Task statement: From the line that contains "The image size is (1157, 651)." to the end of the entries, copy each line exactly, though the pictures stay out.

The records:
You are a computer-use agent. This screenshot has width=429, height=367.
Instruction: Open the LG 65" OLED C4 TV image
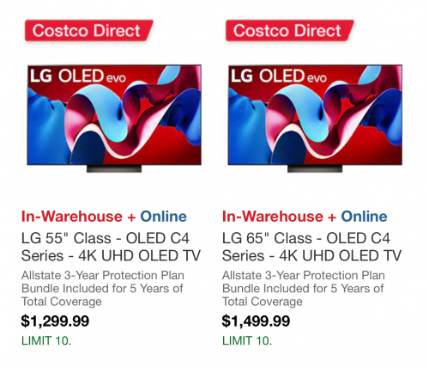315,119
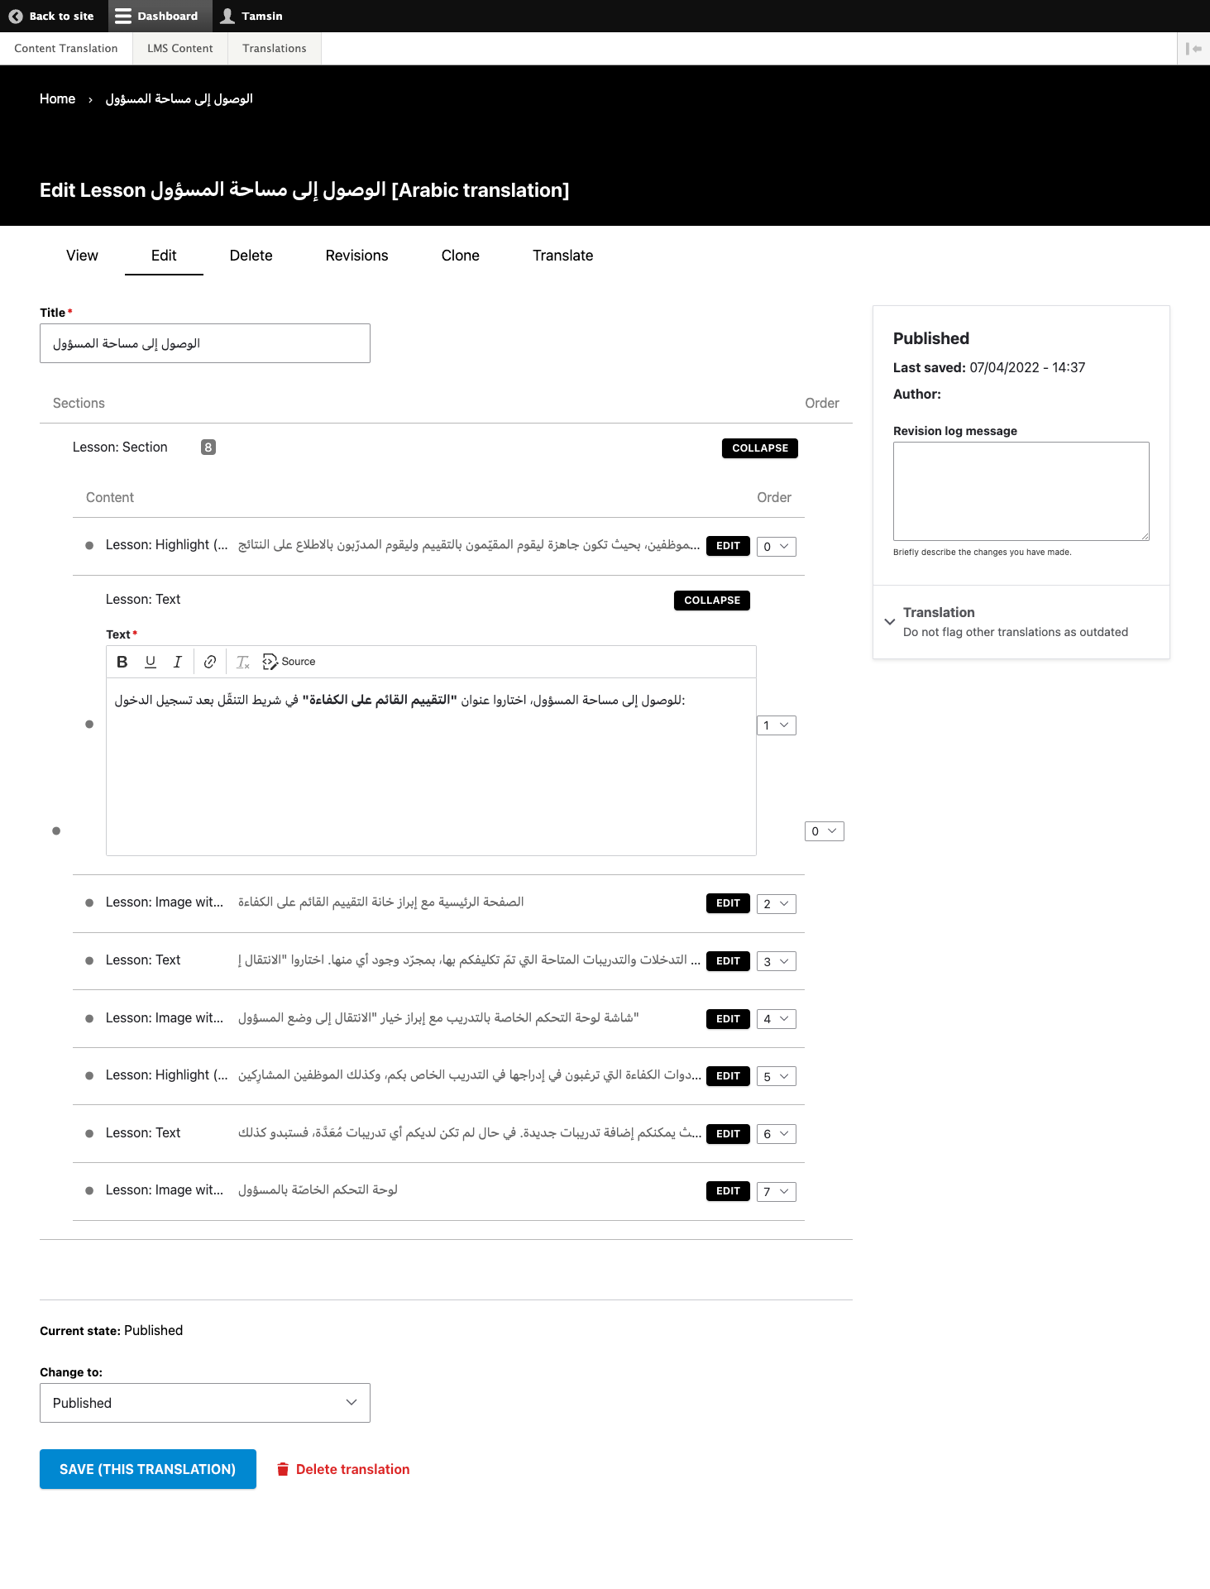The image size is (1210, 1589).
Task: Toggle bold formatting in the text editor
Action: pos(122,662)
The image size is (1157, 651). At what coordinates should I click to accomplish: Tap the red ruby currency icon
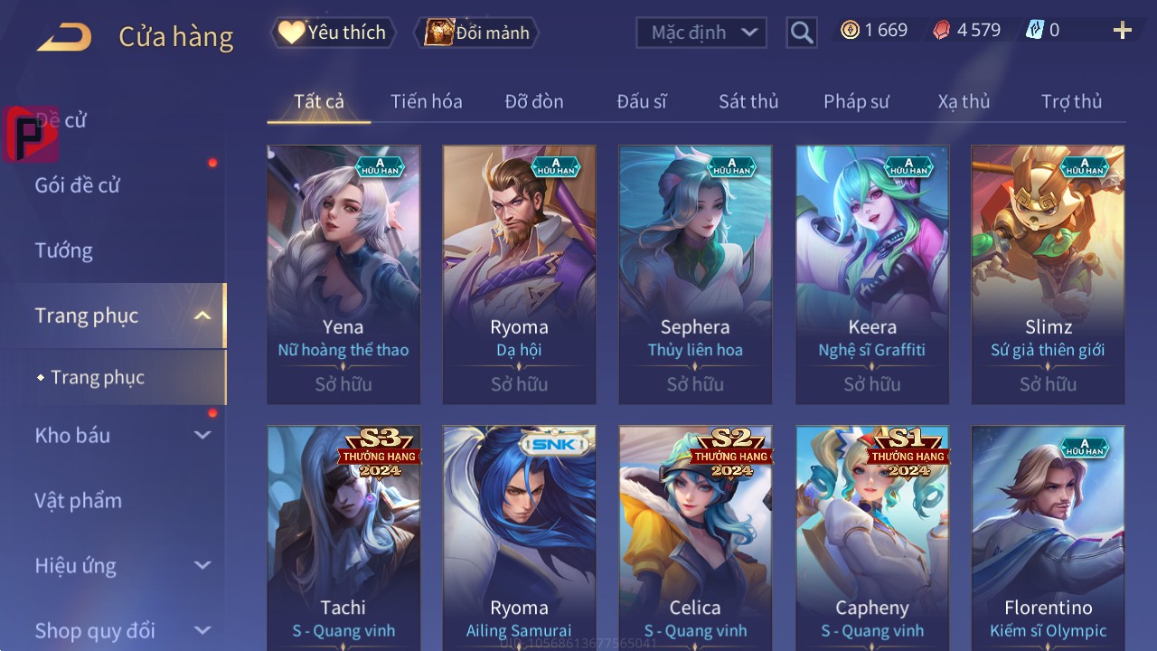point(941,31)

Response to this exercise:
The image size is (1157, 651). At what coordinates should I click to accomplish: Tap the red ruby currency icon
point(941,31)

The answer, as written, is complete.